4. Specify additional information such as `mode` at the corresponding location. Note that the fields required for different subjective datasets may vary.
5. Define post-processing and score statistics. For example, the postprocessing function `alignbench_postprocess` located under `opencompass/opencompass/datasets/subjective/alignbench`.

### Step-3: Launch the Evaluation

```shell
python run.py config/eval_subjective_score.py -r
```

The `-r` parameter allows the reuse of model inference and GPT-4 evaluation results.

The response of JudgeLLM will be output to `output/.../results/timestamp/xxmodel/xxdataset/.json`.
The evaluation report will be output to `output/.../summary/timestamp/report.csv`.

## Multi-round Subjective Evaluation in OpenCompass

In OpenCompass, we also support subjective multi-turn dialogue evaluation. For instance, the evaluation of MT-Bench can be referred to in `configs/datasets/subjective/multiround`.

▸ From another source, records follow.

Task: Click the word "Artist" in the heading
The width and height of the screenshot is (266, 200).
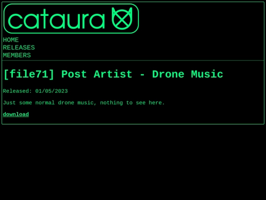Action: (x=113, y=74)
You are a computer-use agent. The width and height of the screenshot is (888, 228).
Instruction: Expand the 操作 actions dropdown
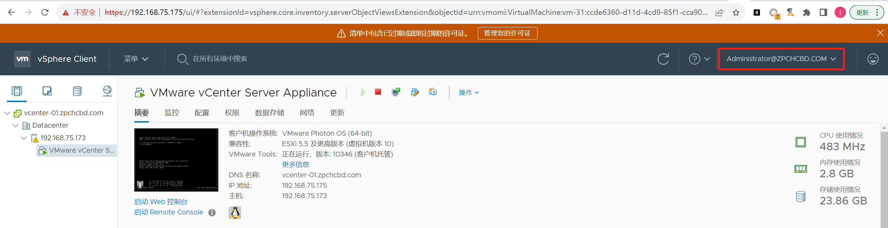pos(468,93)
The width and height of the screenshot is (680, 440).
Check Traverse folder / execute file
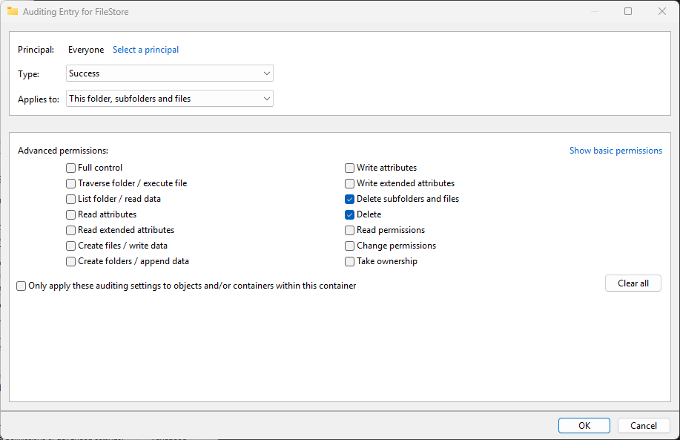tap(71, 183)
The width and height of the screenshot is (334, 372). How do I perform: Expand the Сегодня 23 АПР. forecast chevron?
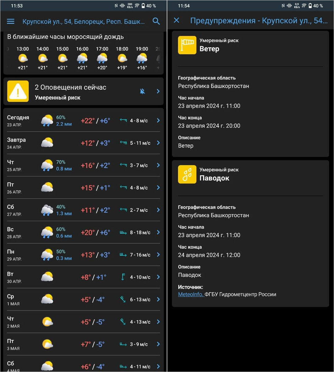tap(158, 120)
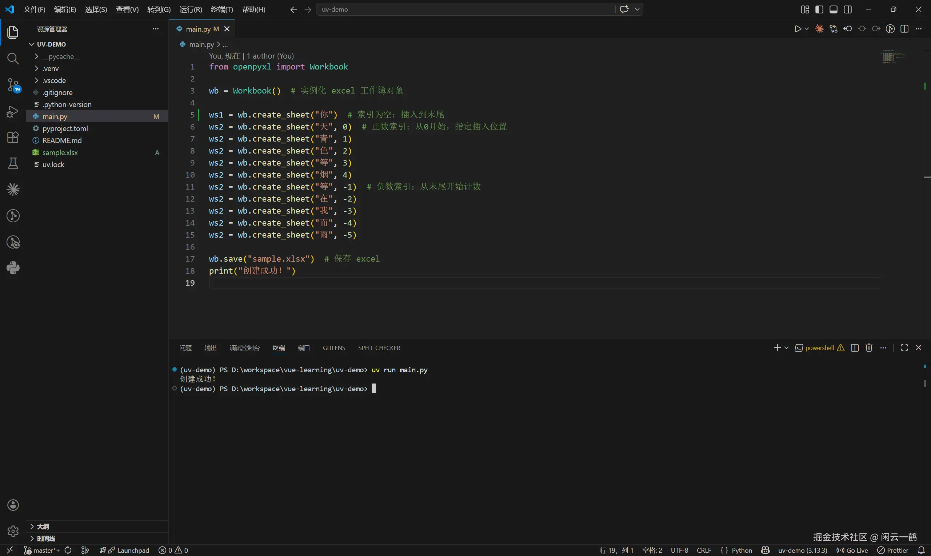Image resolution: width=931 pixels, height=556 pixels.
Task: Open new terminal profile dropdown arrow
Action: click(x=787, y=348)
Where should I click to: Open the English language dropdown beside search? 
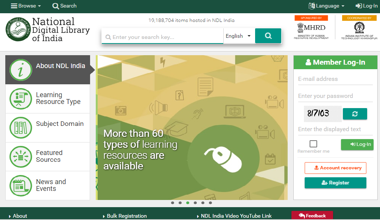point(238,36)
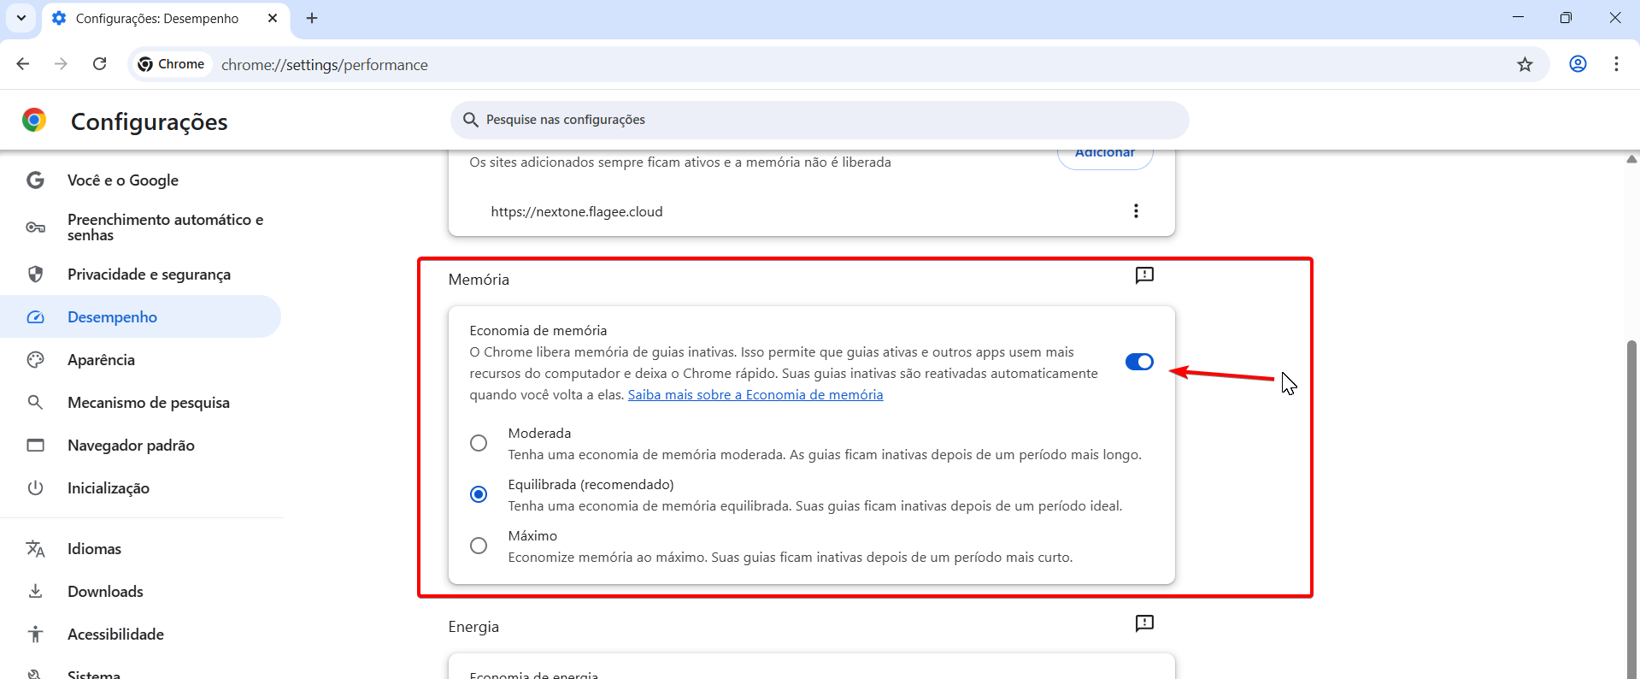Screen dimensions: 1640x679
Task: Select the Moderada memory saver option
Action: click(479, 443)
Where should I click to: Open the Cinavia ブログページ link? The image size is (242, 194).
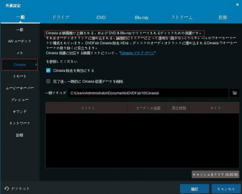point(137,53)
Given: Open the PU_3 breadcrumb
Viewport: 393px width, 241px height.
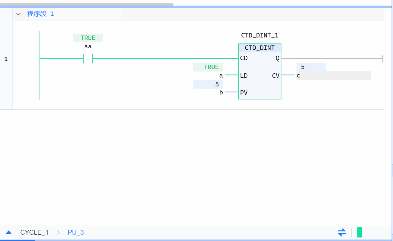Looking at the screenshot, I should 76,232.
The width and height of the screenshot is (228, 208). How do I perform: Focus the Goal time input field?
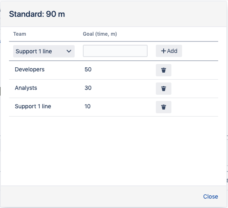(115, 51)
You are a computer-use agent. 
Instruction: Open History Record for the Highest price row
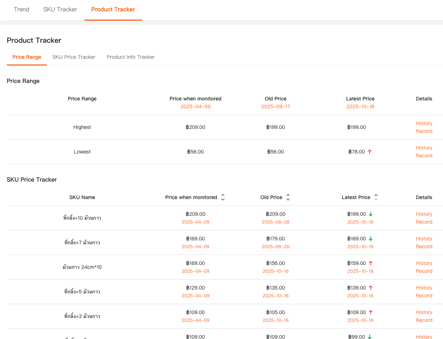click(424, 127)
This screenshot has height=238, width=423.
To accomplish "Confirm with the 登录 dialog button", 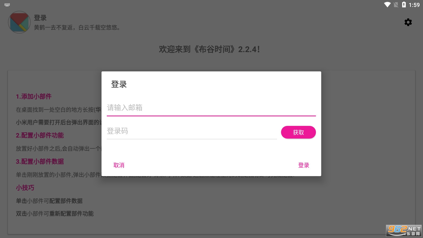I will pyautogui.click(x=304, y=165).

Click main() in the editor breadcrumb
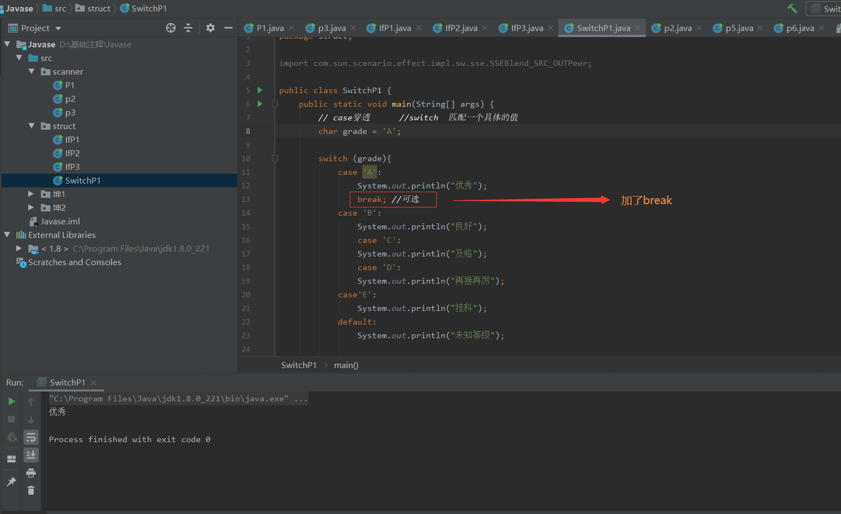(x=346, y=365)
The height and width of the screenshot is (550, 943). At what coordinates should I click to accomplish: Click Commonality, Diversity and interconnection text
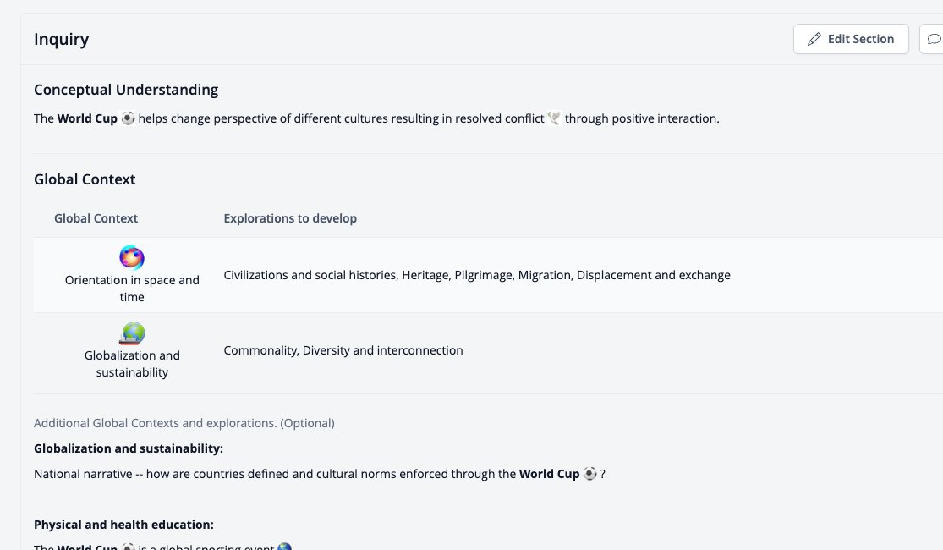click(x=343, y=350)
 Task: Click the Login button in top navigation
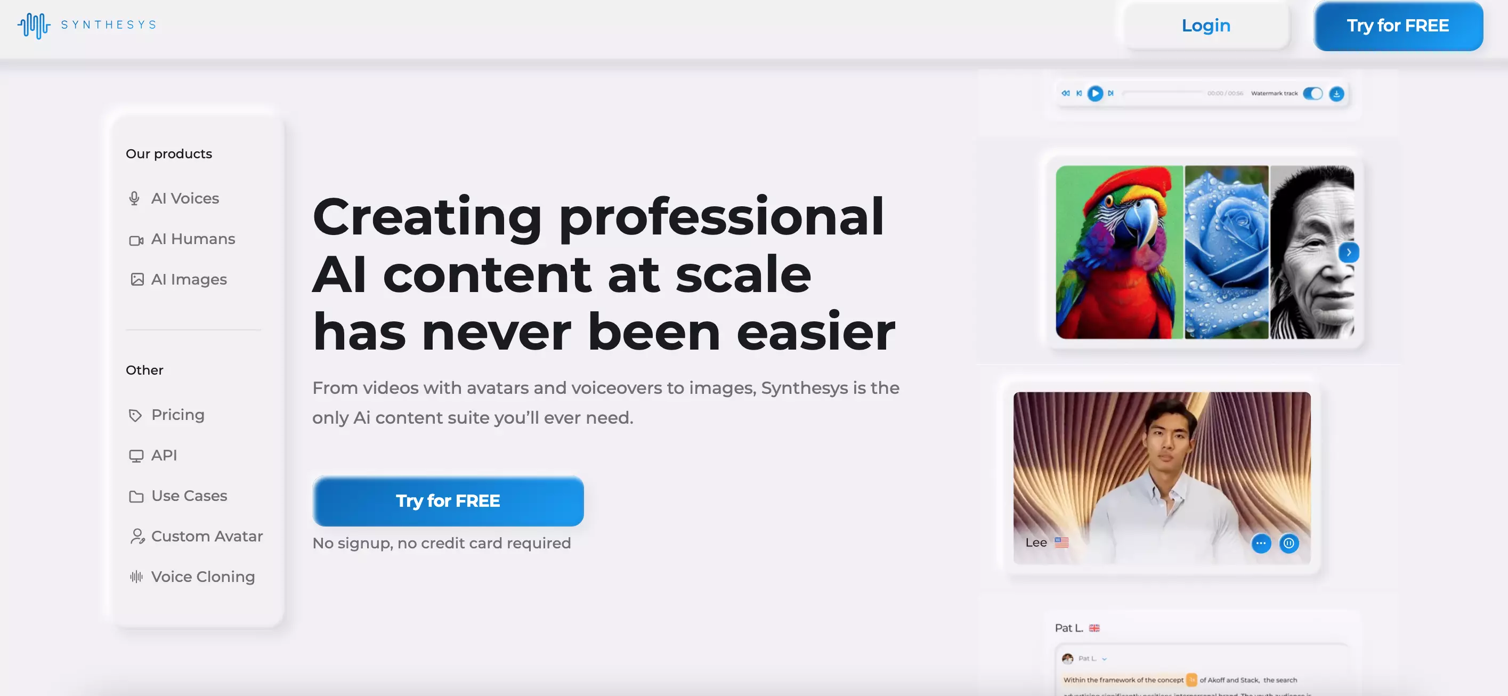coord(1206,25)
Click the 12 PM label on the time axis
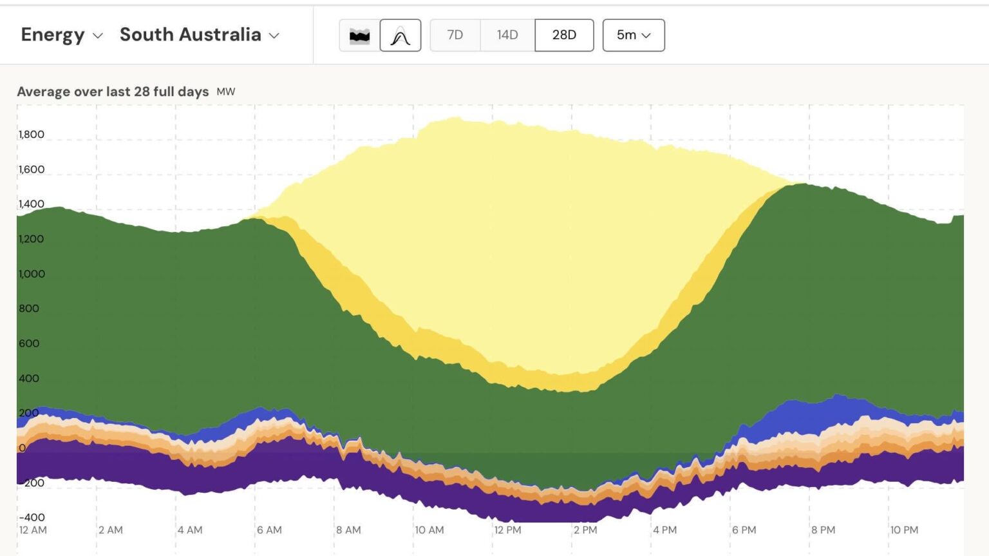989x556 pixels. pyautogui.click(x=509, y=530)
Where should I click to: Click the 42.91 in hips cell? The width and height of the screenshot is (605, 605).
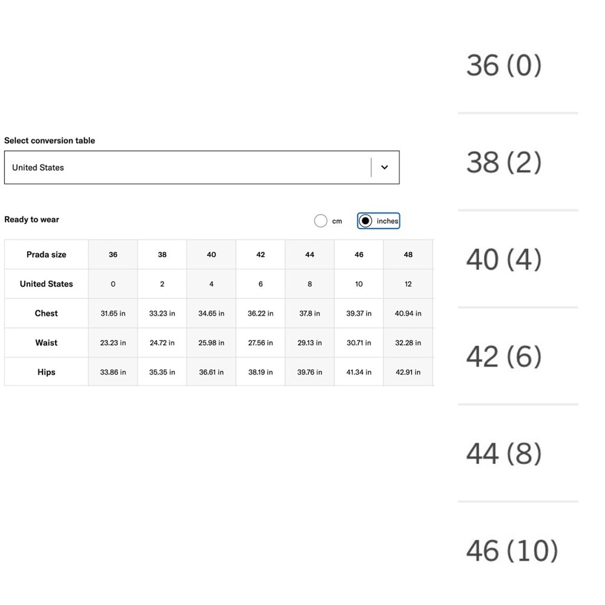click(x=408, y=372)
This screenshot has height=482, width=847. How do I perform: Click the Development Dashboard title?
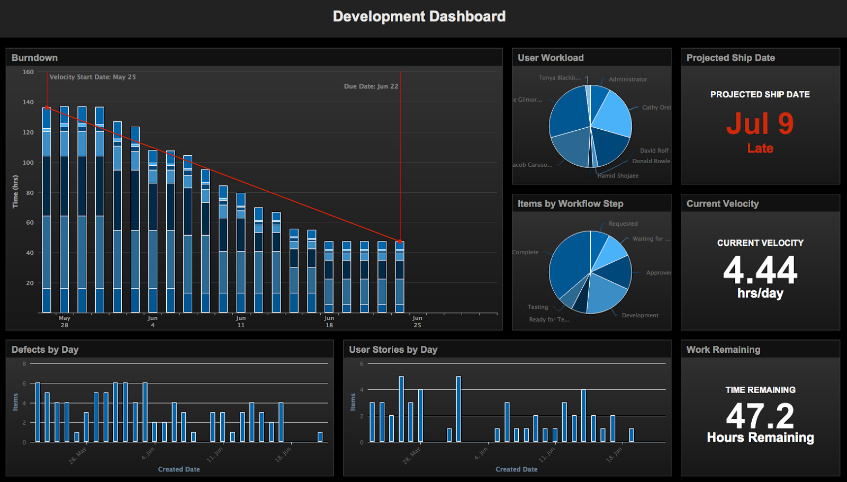pos(419,16)
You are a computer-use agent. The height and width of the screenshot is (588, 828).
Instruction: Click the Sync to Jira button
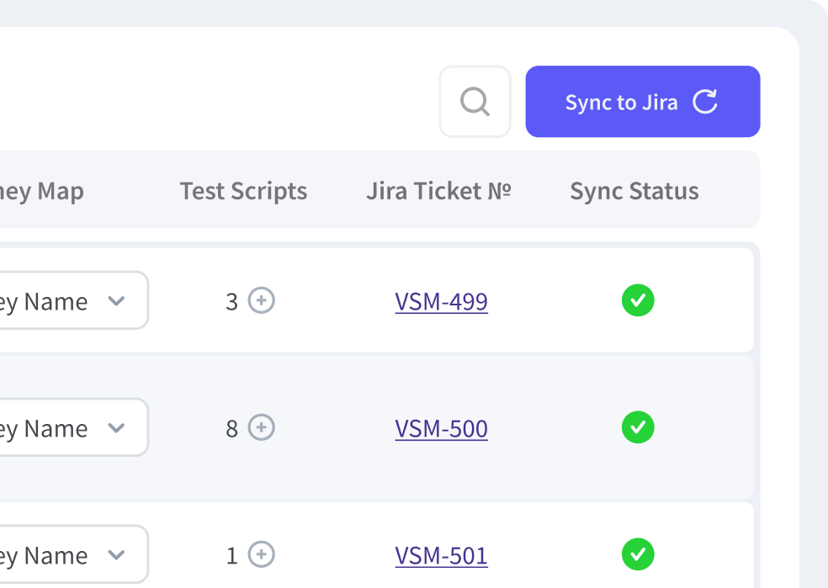(x=642, y=102)
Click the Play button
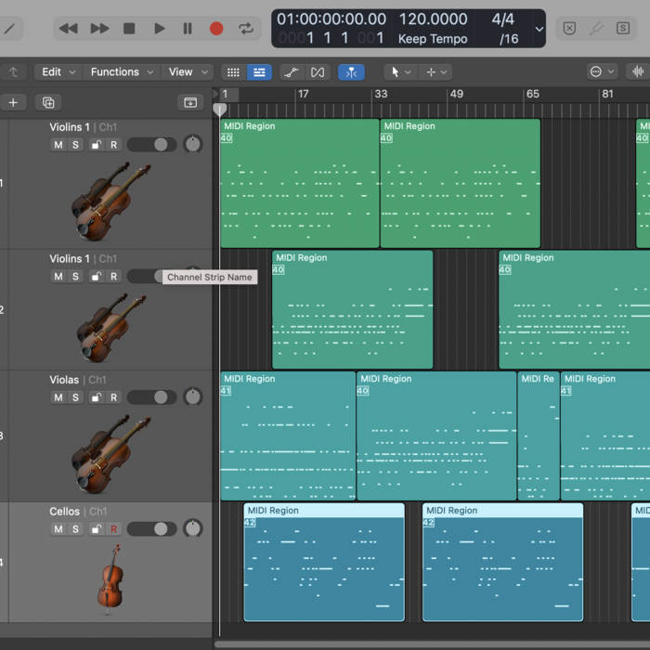Viewport: 650px width, 650px height. click(159, 29)
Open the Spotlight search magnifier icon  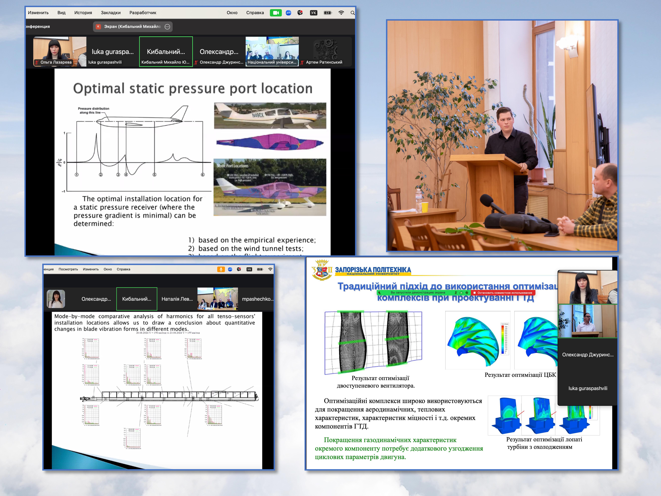coord(352,13)
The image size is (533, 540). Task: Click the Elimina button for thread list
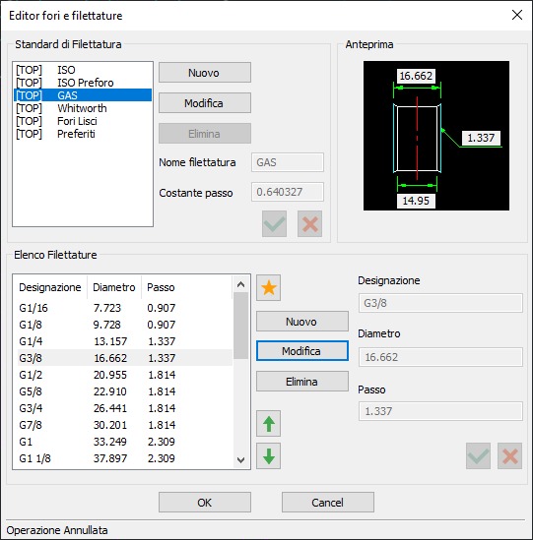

In the multi-turn dialogue evaluation, you need to organize the data format into the following dialogue structure:

```
"dialogue": [
    {
        "role": "user",
        "content": "Imagine you are participating in a race with a group of people. If you have just overtaken the second person, what's your current position? Where is the person you just overtook?"
    },
    {
        "role": "assistant",
        "content": ""
    },
    {
        "role": "user",
        "content": "If the \"second person\" is changed to \"last person\" in the above question, what would the answer be?"
    },
    {
        "role": "assistant",
        "content": ""
    }
],
```

It's important to note that due to the different question types in MTBench having different temperature settings, we need to divide the original data files into three different subsets according to the temperature for separate inference. For different subsets, we can set different temperatures. For specific settings, please refer to `configs\datasets\subjective\multiround\mtbench_single_judge_diff_temp.py`.